[Entries for pointing at words and elements]
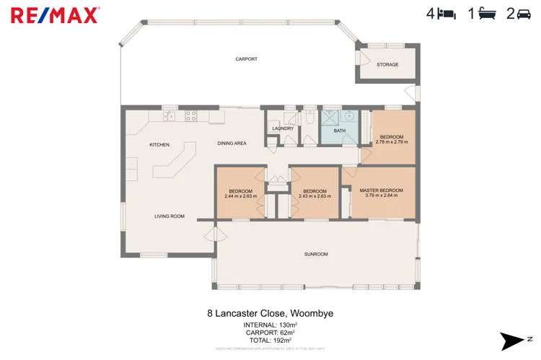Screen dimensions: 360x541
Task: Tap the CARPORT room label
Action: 247,59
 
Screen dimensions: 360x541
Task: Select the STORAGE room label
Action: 387,65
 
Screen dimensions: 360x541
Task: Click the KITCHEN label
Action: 159,145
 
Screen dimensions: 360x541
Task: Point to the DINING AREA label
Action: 232,144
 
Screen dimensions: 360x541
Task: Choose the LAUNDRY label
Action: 282,128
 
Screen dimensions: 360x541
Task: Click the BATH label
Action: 339,131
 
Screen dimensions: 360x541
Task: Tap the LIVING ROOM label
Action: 170,216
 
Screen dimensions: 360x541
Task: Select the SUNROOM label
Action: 316,254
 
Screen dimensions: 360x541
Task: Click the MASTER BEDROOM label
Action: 382,190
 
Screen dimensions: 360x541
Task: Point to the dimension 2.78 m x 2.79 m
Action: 392,141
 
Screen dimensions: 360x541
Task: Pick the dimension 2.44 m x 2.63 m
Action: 241,196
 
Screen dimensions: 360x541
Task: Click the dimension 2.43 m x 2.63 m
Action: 315,196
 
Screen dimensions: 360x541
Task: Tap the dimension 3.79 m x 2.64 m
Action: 382,196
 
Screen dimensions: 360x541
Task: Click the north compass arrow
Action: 515,339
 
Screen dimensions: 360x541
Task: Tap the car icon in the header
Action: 523,13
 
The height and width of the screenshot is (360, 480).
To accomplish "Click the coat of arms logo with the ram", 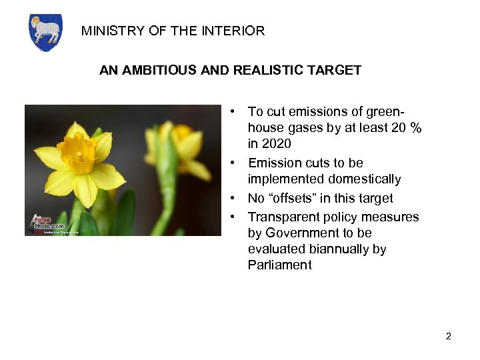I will tap(45, 33).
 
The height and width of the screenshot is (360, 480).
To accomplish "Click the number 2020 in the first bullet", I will tap(276, 144).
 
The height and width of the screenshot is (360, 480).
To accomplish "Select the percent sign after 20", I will tap(416, 128).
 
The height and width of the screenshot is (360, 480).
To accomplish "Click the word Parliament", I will tap(279, 265).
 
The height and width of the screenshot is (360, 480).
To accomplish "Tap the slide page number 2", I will tap(449, 336).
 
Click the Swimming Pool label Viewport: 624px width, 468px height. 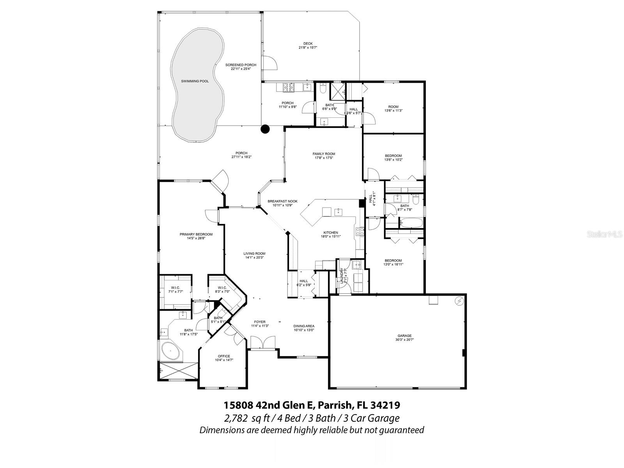(195, 81)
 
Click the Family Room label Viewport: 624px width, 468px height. (324, 154)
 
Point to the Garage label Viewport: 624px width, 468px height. (404, 335)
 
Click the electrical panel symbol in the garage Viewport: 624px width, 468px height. (459, 301)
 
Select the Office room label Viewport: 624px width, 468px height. (224, 356)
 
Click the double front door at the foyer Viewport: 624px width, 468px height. (264, 343)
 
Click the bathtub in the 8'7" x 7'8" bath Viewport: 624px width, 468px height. (411, 223)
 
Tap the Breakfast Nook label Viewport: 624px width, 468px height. (282, 201)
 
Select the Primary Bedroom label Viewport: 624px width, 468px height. (196, 234)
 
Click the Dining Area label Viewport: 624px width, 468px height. (304, 326)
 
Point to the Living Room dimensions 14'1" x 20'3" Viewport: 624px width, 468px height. (254, 257)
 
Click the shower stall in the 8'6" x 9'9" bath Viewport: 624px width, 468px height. (337, 90)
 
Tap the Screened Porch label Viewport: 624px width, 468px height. (241, 65)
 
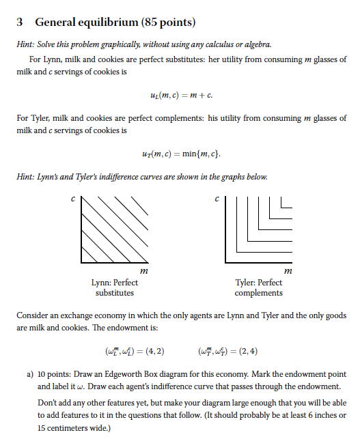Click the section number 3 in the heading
pyautogui.click(x=20, y=23)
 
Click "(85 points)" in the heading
pyautogui.click(x=168, y=23)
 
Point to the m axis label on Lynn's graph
pyautogui.click(x=140, y=272)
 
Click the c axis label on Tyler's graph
pyautogui.click(x=216, y=199)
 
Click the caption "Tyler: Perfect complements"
pyautogui.click(x=258, y=287)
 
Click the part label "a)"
pyautogui.click(x=31, y=375)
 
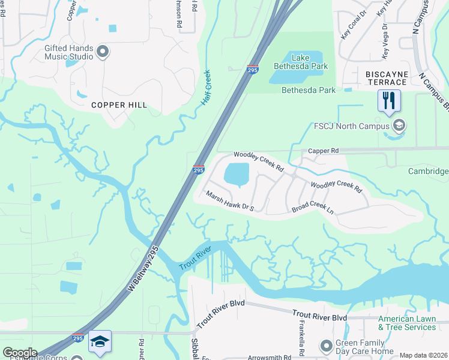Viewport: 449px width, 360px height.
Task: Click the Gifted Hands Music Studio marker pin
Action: [x=102, y=52]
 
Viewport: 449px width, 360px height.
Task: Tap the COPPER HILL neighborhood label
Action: [x=119, y=105]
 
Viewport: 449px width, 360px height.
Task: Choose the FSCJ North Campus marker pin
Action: [x=399, y=125]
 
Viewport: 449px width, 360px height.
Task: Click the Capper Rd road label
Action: [x=324, y=151]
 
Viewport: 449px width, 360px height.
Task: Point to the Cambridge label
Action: [x=429, y=172]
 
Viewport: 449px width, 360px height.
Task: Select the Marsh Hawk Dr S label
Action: [x=231, y=202]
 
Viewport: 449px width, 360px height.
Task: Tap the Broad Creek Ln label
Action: [x=312, y=208]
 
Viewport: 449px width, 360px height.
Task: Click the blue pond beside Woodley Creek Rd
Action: [x=237, y=175]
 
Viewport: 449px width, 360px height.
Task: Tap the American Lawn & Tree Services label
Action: [x=407, y=323]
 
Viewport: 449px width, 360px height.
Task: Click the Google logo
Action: [x=19, y=353]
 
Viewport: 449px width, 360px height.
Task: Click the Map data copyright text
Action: [x=423, y=355]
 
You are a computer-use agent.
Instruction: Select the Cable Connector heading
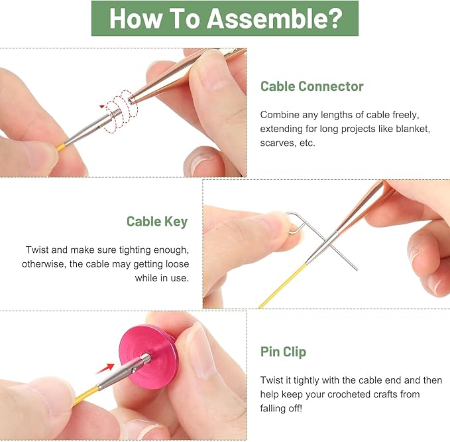(312, 86)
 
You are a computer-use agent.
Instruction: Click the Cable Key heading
(157, 222)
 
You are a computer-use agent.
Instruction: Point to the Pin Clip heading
(283, 352)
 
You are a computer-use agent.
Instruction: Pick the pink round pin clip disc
(148, 356)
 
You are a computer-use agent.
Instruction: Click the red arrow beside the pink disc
(105, 369)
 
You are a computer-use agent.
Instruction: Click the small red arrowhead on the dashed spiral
(102, 107)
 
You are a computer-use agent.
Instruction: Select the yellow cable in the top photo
(60, 147)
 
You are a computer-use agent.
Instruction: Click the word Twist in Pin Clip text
(272, 380)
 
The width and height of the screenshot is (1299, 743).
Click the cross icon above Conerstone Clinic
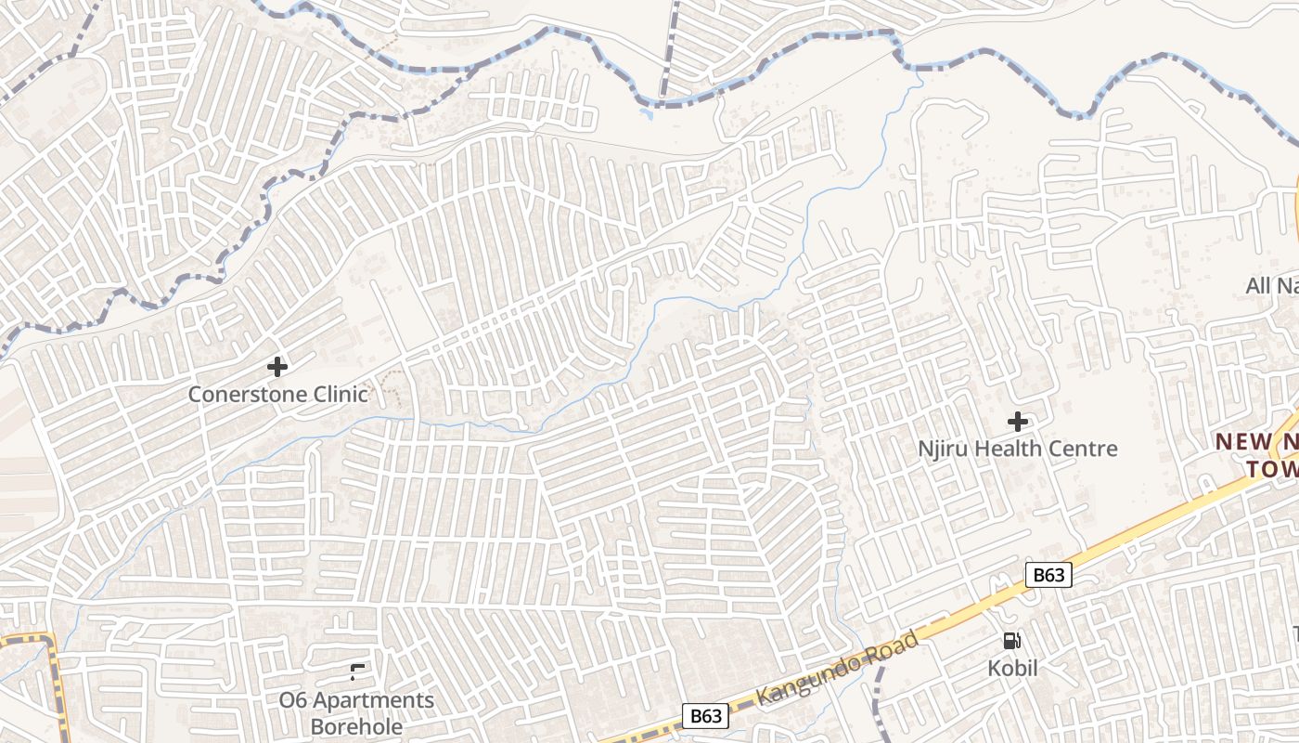coord(277,367)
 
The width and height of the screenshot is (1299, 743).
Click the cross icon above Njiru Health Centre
coord(1018,422)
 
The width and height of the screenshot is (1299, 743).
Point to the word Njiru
coord(941,450)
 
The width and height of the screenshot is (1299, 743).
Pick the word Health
coord(1007,450)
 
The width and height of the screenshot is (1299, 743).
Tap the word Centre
coord(1084,450)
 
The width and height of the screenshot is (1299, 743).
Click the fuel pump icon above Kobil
coord(1011,640)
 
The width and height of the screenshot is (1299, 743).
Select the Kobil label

(Problem description) Count the lines in the records above that contain the string "Centre". Reply with the number alone.

(Output) 2